__OBJECTIVE__. Rewrite the entries below, switching every "GUI agent" to "UI agent" and leaving all other text unchanged.

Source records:
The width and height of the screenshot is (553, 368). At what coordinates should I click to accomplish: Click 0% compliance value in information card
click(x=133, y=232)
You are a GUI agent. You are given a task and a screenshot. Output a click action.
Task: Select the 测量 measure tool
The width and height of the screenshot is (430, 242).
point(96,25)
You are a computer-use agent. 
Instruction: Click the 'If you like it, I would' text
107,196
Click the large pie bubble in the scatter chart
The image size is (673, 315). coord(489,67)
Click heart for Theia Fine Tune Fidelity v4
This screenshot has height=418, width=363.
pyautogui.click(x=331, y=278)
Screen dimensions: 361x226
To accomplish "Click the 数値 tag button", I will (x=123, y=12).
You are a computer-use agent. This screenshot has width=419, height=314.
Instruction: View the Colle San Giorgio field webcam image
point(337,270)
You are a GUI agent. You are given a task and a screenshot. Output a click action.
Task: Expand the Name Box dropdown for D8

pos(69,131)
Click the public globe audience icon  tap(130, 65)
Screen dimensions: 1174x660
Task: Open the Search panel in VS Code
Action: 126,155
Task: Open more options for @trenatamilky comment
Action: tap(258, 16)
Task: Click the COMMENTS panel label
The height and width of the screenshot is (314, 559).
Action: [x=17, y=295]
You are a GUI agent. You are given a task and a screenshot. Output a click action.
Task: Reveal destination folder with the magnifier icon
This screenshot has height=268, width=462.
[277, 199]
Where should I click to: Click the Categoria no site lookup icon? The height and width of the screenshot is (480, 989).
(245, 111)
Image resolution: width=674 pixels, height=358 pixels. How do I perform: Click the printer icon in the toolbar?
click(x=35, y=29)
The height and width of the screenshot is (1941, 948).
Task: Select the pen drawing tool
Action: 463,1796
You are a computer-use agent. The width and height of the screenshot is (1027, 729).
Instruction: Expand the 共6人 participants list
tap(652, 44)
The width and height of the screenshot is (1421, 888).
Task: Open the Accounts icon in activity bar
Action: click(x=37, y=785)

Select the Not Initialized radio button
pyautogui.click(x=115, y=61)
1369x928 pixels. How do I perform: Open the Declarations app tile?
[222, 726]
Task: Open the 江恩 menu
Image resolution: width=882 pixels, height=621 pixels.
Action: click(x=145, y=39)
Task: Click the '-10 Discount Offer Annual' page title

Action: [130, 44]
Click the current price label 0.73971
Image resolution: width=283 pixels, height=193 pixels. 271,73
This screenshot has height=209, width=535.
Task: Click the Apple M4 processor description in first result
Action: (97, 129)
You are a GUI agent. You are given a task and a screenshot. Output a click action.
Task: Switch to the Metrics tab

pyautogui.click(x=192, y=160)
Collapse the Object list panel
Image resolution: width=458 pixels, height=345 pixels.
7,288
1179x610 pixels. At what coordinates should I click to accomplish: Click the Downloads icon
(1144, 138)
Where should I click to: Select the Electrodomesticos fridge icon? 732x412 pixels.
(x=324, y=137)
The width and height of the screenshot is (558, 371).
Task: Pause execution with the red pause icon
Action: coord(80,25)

__COMPLETED EXERCISE__.
The width and height of the screenshot is (553, 368). At what coordinates should I click to accomplish: Click 0% compliance value in information card
click(x=133, y=232)
You are a UI agent. You are given a task and a screenshot. Output a click action.
Task: Select the 测量 measure tool
The width and height of the screenshot is (430, 242).
point(96,25)
You are a computer-use agent. 
Instruction: Click the 'If you like it, I would' text
107,196
Click the large pie bubble in the scatter chart
The image size is (673, 315). coord(489,67)
Click heart for Theia Fine Tune Fidelity v4
This screenshot has height=418, width=363.
pyautogui.click(x=331, y=278)
Screen dimensions: 361x226
To accomplish "Click the 数値 tag button", I will (x=123, y=12).
You are a computer-use agent. This screenshot has width=419, height=314.
Instruction: View the Colle San Giorgio field webcam image
point(337,270)
You are a UI agent. You are given a task and a screenshot. Output a click action.
Task: Expand the Name Box dropdown for D8

pos(69,131)
Click the public globe audience icon  tap(130, 65)
Screen dimensions: 1174x660
Task: Open the Search panel in VS Code
Action: 126,155
Task: Open more options for @trenatamilky comment
Action: tap(258, 16)
Task: Click the COMMENTS panel label
The height and width of the screenshot is (314, 559).
Action: [x=17, y=295]
You are a UI agent. You are given a task and a screenshot. Output a click action.
Task: Reveal destination folder with the magnifier icon
This screenshot has height=268, width=462.
[277, 199]
Where should I click to: Click the Categoria no site lookup icon? The height and width of the screenshot is (480, 989).
(245, 111)
Image resolution: width=674 pixels, height=358 pixels. How do I perform: Click the printer icon in the toolbar?
click(x=35, y=29)
The height and width of the screenshot is (1941, 948).
Task: Select the pen drawing tool
Action: 463,1796
You are a computer-use agent. The width and height of the screenshot is (1027, 729).
Instruction: Expand the 共6人 participants list
tap(652, 44)
The width and height of the screenshot is (1421, 888).
Task: Open the Accounts icon in activity bar
Action: click(x=37, y=785)

Select the Not Initialized radio button
pyautogui.click(x=115, y=61)
1369x928 pixels. How do I perform: Open the Declarations app tile?
[222, 726]
Task: Open the 江恩 menu
Image resolution: width=882 pixels, height=621 pixels.
Action: click(x=145, y=39)
Task: Click the '-10 Discount Offer Annual' page title

Action: [130, 44]
Click the current price label 0.73971
Image resolution: width=283 pixels, height=193 pixels. 271,73
This screenshot has height=209, width=535.
Task: Click the Apple M4 processor description in first result
Action: (97, 129)
You are a UI agent. You are given a task and a screenshot. Output a click action.
Task: Switch to the Metrics tab

pyautogui.click(x=192, y=160)
Collapse the Object list panel
Image resolution: width=458 pixels, height=345 pixels.
7,288
1179x610 pixels. At what coordinates should I click to accomplish: Click the Downloads icon
(1144, 138)
Where should I click to: Select the Electrodomesticos fridge icon? 732x412 pixels.
(x=324, y=137)
The width and height of the screenshot is (558, 371).
Task: Pause execution with the red pause icon
Action: coord(80,25)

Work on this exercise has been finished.